**Data section**:
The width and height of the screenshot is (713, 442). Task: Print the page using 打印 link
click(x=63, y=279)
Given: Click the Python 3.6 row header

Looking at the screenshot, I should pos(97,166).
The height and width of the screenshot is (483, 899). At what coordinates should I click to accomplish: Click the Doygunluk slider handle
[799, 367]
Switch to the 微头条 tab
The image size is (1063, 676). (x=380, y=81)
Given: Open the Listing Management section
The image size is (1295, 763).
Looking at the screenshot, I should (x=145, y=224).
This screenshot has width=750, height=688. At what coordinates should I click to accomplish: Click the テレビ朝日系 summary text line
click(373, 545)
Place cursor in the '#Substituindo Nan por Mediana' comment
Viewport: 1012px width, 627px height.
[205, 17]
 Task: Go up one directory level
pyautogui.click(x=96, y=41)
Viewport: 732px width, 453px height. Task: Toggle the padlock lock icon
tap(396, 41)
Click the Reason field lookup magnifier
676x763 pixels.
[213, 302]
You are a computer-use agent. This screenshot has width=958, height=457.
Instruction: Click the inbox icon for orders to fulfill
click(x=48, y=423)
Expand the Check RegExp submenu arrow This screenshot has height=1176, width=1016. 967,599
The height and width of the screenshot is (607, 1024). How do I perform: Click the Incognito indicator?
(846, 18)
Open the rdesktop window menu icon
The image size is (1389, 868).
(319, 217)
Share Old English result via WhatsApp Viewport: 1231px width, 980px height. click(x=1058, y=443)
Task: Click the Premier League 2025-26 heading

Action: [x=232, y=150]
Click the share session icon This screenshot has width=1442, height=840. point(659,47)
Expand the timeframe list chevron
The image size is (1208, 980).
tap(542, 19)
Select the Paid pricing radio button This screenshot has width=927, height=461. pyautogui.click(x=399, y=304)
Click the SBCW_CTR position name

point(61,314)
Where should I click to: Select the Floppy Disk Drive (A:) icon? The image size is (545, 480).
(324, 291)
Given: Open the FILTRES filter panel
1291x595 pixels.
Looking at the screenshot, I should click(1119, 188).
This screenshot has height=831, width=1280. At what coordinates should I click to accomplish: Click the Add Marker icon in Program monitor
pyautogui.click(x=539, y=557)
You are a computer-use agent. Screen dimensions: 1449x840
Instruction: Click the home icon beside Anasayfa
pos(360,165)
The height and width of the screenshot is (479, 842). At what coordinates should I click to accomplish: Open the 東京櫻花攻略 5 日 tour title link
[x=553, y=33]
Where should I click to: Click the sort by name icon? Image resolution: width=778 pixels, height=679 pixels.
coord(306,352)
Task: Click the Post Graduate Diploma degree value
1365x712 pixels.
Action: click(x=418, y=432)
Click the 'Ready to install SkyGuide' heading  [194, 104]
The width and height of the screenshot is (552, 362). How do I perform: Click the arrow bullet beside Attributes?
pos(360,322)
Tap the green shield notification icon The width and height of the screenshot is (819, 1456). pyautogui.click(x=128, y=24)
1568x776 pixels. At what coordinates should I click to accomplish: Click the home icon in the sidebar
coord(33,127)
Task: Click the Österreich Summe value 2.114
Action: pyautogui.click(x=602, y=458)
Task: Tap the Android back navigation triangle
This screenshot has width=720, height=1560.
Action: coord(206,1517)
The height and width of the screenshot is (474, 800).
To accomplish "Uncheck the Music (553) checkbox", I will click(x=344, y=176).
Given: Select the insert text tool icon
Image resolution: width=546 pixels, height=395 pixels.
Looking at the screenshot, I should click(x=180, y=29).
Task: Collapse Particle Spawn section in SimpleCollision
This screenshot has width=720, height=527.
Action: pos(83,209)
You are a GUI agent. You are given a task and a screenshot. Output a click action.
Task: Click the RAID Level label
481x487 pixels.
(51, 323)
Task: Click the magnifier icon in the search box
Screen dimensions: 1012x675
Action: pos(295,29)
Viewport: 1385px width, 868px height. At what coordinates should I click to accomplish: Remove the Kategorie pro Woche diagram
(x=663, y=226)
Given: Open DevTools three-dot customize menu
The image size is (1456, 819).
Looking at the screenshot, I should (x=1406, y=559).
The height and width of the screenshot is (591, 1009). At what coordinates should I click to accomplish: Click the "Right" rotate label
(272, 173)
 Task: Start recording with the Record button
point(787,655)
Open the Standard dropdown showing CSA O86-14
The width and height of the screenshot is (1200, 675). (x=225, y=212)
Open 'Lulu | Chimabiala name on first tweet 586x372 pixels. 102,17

**Short task**: Please copy all the lines above word for word, keeping their order and wording unchanged.

**Solved problem**:
The width and height of the screenshot is (713, 442). Task: Print the page using 打印 link
click(x=63, y=279)
Given: Click the Python 3.6 row header

Looking at the screenshot, I should pos(97,166).
The height and width of the screenshot is (483, 899). At what coordinates should I click to accomplish: Click the Doygunluk slider handle
[799, 367]
Switch to the 微头条 tab
The image size is (1063, 676). (x=380, y=81)
Given: Open the Listing Management section
The image size is (1295, 763).
Looking at the screenshot, I should (x=145, y=224).
This screenshot has width=750, height=688. At what coordinates should I click to accomplish: Click the テレビ朝日系 summary text line
click(373, 545)
Place cursor in the '#Substituindo Nan por Mediana' comment
Viewport: 1012px width, 627px height.
[205, 17]
 Task: Go up one directory level
pyautogui.click(x=96, y=41)
Viewport: 732px width, 453px height. Task: Toggle the padlock lock icon
tap(396, 41)
Click the Reason field lookup magnifier
676x763 pixels.
[213, 302]
You are a computer-use agent. This screenshot has width=958, height=457.
Instruction: Click the inbox icon for orders to fulfill
click(x=48, y=423)
Expand the Check RegExp submenu arrow This screenshot has height=1176, width=1016. 967,599
The height and width of the screenshot is (607, 1024). How do I perform: Click the Incognito indicator?
(846, 18)
Open the rdesktop window menu icon
The image size is (1389, 868).
(319, 217)
Share Old English result via WhatsApp Viewport: 1231px width, 980px height. click(x=1058, y=443)
Task: Click the Premier League 2025-26 heading

Action: [x=232, y=150]
Click the share session icon This screenshot has width=1442, height=840. point(659,47)
Expand the timeframe list chevron
The image size is (1208, 980).
tap(542, 19)
Select the Paid pricing radio button This screenshot has width=927, height=461. pyautogui.click(x=399, y=304)
Click the SBCW_CTR position name

point(61,314)
Where should I click to: Select the Floppy Disk Drive (A:) icon? The image size is (545, 480).
(324, 291)
Given: Open the FILTRES filter panel
1291x595 pixels.
Looking at the screenshot, I should click(1119, 188).
This screenshot has height=831, width=1280. At what coordinates should I click to accomplish: Click the Add Marker icon in Program monitor
pyautogui.click(x=539, y=557)
You are a computer-use agent. Screen dimensions: 1449x840
Instruction: Click the home icon beside Anasayfa
pos(360,165)
The height and width of the screenshot is (479, 842). At what coordinates should I click to accomplish: Open the 東京櫻花攻略 5 日 tour title link
[x=553, y=33]
Where should I click to: Click the sort by name icon? Image resolution: width=778 pixels, height=679 pixels.
coord(306,352)
Task: Click the Post Graduate Diploma degree value
1365x712 pixels.
Action: click(x=418, y=432)
Click the 'Ready to install SkyGuide' heading  [194, 104]
The width and height of the screenshot is (552, 362). How do I perform: Click the arrow bullet beside Attributes?
pos(360,322)
Tap the green shield notification icon The width and height of the screenshot is (819, 1456). pyautogui.click(x=128, y=24)
1568x776 pixels. At what coordinates should I click to accomplish: Click the home icon in the sidebar
coord(33,127)
Task: Click the Österreich Summe value 2.114
Action: pyautogui.click(x=602, y=458)
Task: Tap the Android back navigation triangle
This screenshot has width=720, height=1560.
Action: coord(206,1517)
The height and width of the screenshot is (474, 800).
To accomplish "Uncheck the Music (553) checkbox", I will click(x=344, y=176).
Given: Select the insert text tool icon
Image resolution: width=546 pixels, height=395 pixels.
Looking at the screenshot, I should click(x=180, y=29).
Task: Collapse Particle Spawn section in SimpleCollision
This screenshot has width=720, height=527.
Action: pos(83,209)
You are a GUI agent. You are given a task and a screenshot. Output a click action.
Task: Click the RAID Level label
481x487 pixels.
(51, 323)
Task: Click the magnifier icon in the search box
Screen dimensions: 1012x675
Action: pos(295,29)
Viewport: 1385px width, 868px height. At what coordinates should I click to accomplish: Remove the Kategorie pro Woche diagram
(x=663, y=226)
Given: Open DevTools three-dot customize menu
The image size is (1456, 819).
Looking at the screenshot, I should (x=1406, y=559).
The height and width of the screenshot is (591, 1009). At what coordinates should I click to accomplish: Click the "Right" rotate label
(272, 173)
 Task: Start recording with the Record button
point(787,655)
Open the Standard dropdown showing CSA O86-14
The width and height of the screenshot is (1200, 675). (x=225, y=212)
Open 'Lulu | Chimabiala name on first tweet 586x372 pixels. 102,17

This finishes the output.